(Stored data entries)
=== Section Start ===
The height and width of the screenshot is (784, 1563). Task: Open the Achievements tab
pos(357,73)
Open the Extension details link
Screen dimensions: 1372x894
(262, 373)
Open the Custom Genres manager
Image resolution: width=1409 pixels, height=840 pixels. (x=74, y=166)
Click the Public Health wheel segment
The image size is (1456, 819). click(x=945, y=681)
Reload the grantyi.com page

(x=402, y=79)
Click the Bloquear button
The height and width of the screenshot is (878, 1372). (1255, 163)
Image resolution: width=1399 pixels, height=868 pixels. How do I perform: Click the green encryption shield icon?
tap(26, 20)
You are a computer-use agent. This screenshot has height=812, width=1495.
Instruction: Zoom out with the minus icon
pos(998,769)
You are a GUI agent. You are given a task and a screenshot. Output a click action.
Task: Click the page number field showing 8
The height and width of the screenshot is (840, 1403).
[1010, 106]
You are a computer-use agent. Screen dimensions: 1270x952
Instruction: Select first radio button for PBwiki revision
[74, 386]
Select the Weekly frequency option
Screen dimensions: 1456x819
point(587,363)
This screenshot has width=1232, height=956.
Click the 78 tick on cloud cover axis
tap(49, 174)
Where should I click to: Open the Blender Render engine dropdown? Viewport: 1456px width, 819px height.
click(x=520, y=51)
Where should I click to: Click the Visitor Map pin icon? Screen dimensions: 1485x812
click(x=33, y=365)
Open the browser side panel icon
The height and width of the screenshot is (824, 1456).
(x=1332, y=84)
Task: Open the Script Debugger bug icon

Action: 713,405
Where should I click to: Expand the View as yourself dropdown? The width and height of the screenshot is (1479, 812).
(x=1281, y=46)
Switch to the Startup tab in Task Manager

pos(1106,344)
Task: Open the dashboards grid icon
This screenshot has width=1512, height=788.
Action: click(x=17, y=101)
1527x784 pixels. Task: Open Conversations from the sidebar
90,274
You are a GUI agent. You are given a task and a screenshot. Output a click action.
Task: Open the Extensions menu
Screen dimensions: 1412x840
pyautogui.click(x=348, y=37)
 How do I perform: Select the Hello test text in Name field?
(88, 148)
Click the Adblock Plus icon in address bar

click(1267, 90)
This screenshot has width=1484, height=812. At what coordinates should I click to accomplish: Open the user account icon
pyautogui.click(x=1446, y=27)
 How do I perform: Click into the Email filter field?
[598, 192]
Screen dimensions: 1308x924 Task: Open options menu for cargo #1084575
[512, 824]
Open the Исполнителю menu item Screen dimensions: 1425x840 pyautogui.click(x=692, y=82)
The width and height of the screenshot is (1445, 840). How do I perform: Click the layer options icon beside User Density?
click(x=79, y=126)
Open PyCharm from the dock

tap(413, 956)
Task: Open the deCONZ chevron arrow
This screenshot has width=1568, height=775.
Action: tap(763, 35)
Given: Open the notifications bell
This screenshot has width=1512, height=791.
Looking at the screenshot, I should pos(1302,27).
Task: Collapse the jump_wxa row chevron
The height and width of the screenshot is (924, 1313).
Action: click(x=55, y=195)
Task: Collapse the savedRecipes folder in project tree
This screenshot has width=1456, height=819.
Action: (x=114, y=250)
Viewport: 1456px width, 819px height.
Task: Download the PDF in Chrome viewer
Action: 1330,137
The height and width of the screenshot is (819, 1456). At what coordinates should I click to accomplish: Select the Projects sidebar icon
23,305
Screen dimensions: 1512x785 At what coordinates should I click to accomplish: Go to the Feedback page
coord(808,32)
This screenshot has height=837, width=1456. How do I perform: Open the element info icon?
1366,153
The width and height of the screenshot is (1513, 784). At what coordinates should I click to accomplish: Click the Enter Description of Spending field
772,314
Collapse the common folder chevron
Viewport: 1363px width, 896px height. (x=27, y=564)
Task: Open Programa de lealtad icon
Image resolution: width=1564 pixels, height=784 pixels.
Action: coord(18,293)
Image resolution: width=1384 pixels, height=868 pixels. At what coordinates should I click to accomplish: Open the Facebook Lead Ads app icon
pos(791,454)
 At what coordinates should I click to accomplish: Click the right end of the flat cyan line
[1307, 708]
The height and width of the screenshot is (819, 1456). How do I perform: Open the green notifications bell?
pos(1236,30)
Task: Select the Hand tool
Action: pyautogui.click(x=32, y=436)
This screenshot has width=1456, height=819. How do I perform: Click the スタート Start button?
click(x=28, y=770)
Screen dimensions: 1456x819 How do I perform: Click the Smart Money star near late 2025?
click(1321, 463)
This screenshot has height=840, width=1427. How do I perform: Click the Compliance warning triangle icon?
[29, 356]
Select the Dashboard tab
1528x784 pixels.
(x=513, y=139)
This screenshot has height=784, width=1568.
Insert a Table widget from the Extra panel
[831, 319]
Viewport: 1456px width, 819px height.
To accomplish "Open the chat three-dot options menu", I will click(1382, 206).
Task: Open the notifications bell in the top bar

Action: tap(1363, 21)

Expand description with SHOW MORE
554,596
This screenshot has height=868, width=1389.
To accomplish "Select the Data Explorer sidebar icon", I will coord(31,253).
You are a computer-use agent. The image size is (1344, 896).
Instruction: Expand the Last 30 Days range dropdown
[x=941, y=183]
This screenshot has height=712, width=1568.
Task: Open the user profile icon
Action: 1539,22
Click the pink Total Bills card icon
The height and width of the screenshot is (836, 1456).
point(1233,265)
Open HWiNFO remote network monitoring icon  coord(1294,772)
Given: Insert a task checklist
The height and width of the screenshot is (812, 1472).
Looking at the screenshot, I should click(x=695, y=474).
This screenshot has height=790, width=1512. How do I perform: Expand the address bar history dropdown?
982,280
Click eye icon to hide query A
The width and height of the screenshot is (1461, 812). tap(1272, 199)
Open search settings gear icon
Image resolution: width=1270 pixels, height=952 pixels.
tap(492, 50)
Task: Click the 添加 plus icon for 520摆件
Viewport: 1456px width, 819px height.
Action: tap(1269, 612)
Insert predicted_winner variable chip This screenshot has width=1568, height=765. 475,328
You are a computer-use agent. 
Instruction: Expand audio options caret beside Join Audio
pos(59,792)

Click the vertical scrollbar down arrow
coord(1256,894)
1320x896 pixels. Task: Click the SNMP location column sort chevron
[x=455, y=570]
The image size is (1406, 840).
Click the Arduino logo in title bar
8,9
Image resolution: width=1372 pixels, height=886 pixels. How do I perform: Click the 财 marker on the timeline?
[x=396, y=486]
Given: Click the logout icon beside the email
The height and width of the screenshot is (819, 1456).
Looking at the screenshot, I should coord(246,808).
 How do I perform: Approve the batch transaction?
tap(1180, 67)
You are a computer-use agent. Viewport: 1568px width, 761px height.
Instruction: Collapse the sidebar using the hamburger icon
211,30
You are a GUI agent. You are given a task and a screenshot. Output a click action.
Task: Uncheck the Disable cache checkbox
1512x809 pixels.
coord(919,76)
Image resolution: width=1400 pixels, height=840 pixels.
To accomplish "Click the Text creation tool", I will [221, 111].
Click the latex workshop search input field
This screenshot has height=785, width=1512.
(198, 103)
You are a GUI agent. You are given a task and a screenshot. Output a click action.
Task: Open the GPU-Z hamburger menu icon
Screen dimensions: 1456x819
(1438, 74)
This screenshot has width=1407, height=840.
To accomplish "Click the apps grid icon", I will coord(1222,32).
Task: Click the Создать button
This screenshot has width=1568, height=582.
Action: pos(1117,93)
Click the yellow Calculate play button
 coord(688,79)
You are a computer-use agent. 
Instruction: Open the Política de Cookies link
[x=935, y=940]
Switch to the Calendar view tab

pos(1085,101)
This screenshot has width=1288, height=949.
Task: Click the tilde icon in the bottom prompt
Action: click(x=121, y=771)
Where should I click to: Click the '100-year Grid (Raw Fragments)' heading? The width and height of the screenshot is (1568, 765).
=== Section End ===
## AIM OF THE TASK:
Which of the lines above hold the string "computer"? Copy each one.

## ANSWER SECTION:
You are a computer-use agent. This screenshot has height=812, width=1495.
You are a computer-use agent. Screen dimensions: 1270x952
You are a computer-use agent. The image size is (1344, 896).
You are a computer-use agent. 
You are a computer-use agent. Viewport: 1568px width, 761px height.
You are a computer-use agent. 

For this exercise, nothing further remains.